- _Activity_:
The response must consist of the lines below from the one with "Where should I click to: Open the page" through the one with "Click Toggle Switches", exactly as they appear and with both ends kept.

Items from a dataset

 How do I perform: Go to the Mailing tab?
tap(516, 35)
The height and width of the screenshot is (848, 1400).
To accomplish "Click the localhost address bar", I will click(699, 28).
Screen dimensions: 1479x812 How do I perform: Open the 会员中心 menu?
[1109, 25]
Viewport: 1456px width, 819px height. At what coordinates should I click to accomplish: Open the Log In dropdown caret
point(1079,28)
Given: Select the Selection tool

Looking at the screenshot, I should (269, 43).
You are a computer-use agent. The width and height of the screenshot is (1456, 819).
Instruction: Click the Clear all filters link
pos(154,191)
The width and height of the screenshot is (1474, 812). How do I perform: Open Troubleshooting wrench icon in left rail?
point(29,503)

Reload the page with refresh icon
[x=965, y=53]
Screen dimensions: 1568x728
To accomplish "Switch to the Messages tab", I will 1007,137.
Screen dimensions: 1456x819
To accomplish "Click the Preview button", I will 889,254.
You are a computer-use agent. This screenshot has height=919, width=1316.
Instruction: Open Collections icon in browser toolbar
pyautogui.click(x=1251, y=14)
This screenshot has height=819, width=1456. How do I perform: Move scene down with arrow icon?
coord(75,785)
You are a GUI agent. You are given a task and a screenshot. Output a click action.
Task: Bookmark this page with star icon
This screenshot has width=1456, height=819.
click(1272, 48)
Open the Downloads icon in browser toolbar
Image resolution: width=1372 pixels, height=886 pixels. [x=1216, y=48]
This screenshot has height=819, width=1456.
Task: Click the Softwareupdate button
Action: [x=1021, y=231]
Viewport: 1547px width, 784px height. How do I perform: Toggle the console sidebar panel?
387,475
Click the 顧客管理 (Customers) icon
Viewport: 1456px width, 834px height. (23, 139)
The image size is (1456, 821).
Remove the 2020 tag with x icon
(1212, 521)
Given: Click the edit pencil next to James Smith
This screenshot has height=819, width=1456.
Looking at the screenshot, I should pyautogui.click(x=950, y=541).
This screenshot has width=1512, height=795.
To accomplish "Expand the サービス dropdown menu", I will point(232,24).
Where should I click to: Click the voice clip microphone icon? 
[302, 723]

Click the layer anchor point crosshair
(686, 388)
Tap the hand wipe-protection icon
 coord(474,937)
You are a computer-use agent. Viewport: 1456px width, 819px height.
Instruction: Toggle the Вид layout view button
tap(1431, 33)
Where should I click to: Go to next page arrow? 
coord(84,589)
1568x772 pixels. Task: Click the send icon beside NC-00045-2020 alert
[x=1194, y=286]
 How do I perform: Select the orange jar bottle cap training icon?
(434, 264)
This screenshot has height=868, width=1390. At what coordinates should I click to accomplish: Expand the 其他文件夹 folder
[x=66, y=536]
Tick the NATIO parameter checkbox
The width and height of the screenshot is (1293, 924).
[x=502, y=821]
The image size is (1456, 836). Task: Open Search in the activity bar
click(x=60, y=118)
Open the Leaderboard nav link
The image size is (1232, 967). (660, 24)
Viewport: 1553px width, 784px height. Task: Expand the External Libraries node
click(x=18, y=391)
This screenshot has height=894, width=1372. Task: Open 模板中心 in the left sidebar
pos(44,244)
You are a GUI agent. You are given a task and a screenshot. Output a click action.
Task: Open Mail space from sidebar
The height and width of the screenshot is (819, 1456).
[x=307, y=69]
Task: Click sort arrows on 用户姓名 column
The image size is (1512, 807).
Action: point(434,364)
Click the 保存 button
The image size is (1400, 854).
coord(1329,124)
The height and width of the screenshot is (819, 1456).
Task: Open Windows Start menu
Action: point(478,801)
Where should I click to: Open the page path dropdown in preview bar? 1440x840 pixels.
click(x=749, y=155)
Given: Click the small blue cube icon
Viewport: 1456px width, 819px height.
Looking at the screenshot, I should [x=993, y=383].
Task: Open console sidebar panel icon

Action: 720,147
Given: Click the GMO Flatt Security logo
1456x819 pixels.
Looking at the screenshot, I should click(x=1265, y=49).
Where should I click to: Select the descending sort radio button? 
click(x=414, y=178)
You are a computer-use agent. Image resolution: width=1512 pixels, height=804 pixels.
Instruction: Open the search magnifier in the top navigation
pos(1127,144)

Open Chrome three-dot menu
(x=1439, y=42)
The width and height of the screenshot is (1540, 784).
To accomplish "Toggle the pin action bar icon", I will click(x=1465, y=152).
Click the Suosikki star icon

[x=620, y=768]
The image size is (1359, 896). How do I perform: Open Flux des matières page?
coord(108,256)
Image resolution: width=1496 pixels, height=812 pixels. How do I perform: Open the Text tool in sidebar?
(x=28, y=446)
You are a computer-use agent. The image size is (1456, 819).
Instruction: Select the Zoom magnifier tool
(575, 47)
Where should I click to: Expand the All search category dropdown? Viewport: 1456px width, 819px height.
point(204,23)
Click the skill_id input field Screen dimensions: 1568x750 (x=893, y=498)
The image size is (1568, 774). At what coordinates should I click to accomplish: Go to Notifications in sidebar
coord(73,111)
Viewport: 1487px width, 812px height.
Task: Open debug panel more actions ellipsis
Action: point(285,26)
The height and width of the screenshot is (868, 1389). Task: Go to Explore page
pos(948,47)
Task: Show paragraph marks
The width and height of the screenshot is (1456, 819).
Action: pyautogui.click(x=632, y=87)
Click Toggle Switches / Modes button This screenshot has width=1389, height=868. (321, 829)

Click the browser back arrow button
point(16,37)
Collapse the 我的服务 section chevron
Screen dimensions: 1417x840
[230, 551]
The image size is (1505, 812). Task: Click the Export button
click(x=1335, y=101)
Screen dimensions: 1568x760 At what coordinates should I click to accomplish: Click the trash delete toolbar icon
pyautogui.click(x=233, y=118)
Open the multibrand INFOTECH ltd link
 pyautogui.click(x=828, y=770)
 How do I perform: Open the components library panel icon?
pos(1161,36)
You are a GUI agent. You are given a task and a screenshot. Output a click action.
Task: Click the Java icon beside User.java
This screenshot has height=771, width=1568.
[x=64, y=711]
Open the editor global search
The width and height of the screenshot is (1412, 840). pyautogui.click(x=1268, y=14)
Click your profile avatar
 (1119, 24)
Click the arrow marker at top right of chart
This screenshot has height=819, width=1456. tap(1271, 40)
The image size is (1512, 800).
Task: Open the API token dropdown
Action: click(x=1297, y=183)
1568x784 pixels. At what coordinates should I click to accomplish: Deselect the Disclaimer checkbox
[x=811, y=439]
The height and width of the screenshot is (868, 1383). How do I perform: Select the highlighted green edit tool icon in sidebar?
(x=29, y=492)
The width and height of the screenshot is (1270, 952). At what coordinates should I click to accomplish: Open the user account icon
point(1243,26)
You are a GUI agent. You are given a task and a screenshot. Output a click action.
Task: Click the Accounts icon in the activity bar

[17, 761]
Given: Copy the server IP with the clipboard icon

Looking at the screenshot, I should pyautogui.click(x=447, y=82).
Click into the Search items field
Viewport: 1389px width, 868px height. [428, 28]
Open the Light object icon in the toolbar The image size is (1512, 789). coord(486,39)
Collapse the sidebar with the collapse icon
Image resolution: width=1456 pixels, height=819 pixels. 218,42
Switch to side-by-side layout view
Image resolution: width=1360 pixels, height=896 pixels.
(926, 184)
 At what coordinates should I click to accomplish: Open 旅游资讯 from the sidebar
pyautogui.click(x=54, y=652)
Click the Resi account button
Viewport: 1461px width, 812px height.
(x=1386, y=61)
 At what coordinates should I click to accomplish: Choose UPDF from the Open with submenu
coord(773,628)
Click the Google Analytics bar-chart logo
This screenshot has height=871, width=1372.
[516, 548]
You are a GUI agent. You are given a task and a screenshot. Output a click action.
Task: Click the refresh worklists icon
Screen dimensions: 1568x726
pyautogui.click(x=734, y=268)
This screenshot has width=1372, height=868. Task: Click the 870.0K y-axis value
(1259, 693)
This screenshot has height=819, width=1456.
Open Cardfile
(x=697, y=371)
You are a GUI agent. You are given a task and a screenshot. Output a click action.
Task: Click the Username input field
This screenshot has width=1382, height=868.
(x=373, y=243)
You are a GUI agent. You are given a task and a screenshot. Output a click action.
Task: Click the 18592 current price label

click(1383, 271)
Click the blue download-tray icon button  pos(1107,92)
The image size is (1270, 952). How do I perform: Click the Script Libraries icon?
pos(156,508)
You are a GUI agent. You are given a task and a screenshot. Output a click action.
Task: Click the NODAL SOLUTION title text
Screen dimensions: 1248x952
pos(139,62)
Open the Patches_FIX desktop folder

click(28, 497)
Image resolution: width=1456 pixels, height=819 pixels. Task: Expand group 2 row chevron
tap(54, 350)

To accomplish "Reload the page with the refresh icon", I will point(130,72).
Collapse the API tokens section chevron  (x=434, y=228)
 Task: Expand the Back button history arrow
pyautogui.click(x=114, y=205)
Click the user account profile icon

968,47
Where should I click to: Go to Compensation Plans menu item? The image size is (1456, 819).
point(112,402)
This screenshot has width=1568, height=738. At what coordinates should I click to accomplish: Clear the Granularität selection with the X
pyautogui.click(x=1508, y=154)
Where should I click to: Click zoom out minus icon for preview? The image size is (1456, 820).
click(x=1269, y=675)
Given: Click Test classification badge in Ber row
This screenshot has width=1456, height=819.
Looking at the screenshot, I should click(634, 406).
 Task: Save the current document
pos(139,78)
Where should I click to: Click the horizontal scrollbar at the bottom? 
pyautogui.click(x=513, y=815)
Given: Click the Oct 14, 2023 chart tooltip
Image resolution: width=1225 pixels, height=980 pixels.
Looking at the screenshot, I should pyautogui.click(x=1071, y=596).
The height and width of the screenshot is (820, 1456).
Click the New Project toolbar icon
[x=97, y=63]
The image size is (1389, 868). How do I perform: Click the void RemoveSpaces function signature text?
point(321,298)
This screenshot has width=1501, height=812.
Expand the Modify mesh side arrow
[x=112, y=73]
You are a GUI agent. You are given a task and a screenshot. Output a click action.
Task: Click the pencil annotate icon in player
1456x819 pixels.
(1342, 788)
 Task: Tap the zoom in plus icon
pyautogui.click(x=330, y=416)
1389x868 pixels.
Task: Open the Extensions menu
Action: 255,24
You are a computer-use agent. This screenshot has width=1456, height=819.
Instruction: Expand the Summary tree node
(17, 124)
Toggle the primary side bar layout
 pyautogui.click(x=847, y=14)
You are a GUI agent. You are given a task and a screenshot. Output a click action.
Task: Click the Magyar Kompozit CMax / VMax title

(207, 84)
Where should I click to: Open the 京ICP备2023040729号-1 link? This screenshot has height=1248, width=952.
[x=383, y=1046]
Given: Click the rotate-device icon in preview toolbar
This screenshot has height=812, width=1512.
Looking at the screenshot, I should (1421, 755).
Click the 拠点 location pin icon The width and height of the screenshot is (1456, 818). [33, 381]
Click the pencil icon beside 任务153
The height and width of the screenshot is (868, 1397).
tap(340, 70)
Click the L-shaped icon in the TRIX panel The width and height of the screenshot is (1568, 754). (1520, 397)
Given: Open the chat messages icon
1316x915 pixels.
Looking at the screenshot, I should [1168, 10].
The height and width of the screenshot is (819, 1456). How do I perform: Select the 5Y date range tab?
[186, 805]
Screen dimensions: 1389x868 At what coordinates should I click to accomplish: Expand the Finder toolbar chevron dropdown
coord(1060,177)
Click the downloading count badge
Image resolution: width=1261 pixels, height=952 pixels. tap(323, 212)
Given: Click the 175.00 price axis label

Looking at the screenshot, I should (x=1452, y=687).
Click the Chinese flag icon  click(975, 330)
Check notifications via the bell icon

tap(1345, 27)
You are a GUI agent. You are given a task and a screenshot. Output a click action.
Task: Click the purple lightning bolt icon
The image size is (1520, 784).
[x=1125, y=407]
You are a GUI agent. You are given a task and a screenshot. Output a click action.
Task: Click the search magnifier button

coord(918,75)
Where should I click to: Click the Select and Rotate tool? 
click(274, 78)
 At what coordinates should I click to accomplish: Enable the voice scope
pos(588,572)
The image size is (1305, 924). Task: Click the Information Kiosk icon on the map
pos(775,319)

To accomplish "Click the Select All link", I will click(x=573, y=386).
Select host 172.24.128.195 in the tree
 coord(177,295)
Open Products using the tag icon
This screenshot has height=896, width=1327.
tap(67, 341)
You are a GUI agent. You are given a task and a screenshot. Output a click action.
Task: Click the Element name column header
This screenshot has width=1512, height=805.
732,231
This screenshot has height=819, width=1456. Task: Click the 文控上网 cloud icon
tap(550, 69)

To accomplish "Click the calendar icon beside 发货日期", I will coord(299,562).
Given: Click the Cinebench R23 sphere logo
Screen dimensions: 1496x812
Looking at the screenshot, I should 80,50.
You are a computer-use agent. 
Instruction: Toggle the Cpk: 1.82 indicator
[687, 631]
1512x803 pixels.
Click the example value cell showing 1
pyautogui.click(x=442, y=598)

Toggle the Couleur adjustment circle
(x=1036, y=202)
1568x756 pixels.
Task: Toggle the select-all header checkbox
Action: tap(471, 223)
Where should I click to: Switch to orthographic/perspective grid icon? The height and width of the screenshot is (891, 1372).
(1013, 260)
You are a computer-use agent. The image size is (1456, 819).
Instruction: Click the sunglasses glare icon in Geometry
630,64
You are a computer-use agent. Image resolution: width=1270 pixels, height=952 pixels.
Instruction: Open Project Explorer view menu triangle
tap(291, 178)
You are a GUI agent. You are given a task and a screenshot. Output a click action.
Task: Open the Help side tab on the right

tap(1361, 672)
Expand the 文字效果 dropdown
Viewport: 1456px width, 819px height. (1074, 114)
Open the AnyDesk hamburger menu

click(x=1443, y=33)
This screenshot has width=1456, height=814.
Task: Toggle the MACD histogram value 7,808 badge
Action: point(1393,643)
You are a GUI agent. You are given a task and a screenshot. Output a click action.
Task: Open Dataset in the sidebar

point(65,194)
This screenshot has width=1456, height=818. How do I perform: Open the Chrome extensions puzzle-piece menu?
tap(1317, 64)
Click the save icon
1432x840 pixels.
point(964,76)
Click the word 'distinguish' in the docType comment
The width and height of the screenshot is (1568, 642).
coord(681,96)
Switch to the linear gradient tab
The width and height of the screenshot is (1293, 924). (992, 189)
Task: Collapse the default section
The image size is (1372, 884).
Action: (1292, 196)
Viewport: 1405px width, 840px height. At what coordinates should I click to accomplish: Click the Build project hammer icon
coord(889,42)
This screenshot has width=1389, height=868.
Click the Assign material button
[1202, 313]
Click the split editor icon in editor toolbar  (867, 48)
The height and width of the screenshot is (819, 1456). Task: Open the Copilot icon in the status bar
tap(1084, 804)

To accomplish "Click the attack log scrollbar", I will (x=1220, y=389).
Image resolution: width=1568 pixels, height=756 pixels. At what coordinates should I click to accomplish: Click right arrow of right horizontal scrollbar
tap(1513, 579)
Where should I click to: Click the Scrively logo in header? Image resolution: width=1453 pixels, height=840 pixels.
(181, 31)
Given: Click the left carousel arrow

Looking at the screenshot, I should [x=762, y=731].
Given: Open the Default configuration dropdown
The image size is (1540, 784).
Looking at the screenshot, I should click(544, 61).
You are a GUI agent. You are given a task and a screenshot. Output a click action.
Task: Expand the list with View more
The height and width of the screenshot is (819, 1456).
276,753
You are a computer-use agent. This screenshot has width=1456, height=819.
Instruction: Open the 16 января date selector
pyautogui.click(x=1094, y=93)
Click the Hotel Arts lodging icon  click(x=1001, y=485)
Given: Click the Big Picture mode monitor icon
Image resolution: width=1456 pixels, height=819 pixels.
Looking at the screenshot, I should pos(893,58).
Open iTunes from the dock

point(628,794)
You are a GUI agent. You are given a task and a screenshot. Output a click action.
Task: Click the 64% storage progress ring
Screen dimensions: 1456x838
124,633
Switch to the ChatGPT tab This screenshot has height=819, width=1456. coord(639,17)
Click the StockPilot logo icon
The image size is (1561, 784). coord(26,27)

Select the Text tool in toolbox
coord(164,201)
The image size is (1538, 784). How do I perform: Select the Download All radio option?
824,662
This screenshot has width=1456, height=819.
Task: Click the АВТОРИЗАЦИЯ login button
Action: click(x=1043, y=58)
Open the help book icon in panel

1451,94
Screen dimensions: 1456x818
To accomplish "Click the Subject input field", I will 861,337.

- _Answer below_:
Where should I click to: Open the page path dropdown in preview bar? 1440x840 pixels.
click(x=749, y=155)
Given: Click the small blue cube icon
Viewport: 1456px width, 819px height.
Looking at the screenshot, I should [x=993, y=383].
Task: Open console sidebar panel icon

Action: 720,147
Given: Click the GMO Flatt Security logo
1456x819 pixels.
Looking at the screenshot, I should click(x=1265, y=49).
Where should I click to: Select the descending sort radio button? 
click(x=414, y=178)
You are a computer-use agent. Image resolution: width=1512 pixels, height=804 pixels.
Instruction: Open the search magnifier in the top navigation
pos(1127,144)

Open Chrome three-dot menu
(x=1439, y=42)
The width and height of the screenshot is (1540, 784).
To accomplish "Toggle the pin action bar icon", I will click(x=1465, y=152).
Click the Suosikki star icon

[x=620, y=768]
The image size is (1359, 896). How do I perform: Open Flux des matières page?
coord(108,256)
Image resolution: width=1496 pixels, height=812 pixels. How do I perform: Open the Text tool in sidebar?
(x=28, y=446)
You are a computer-use agent. The image size is (1456, 819).
Instruction: Select the Zoom magnifier tool
(575, 47)
Where should I click to: Expand the All search category dropdown? Viewport: 1456px width, 819px height.
point(204,23)
Click the skill_id input field Screen dimensions: 1568x750 (x=893, y=498)
The image size is (1568, 774). At what coordinates should I click to accomplish: Go to Notifications in sidebar
coord(73,111)
Viewport: 1487px width, 812px height.
Task: Open debug panel more actions ellipsis
Action: point(285,26)
The height and width of the screenshot is (868, 1389). Task: Go to Explore page
pos(948,47)
Task: Show paragraph marks
The width and height of the screenshot is (1456, 819).
Action: pyautogui.click(x=632, y=87)
Click Toggle Switches / Modes button This screenshot has width=1389, height=868. (321, 829)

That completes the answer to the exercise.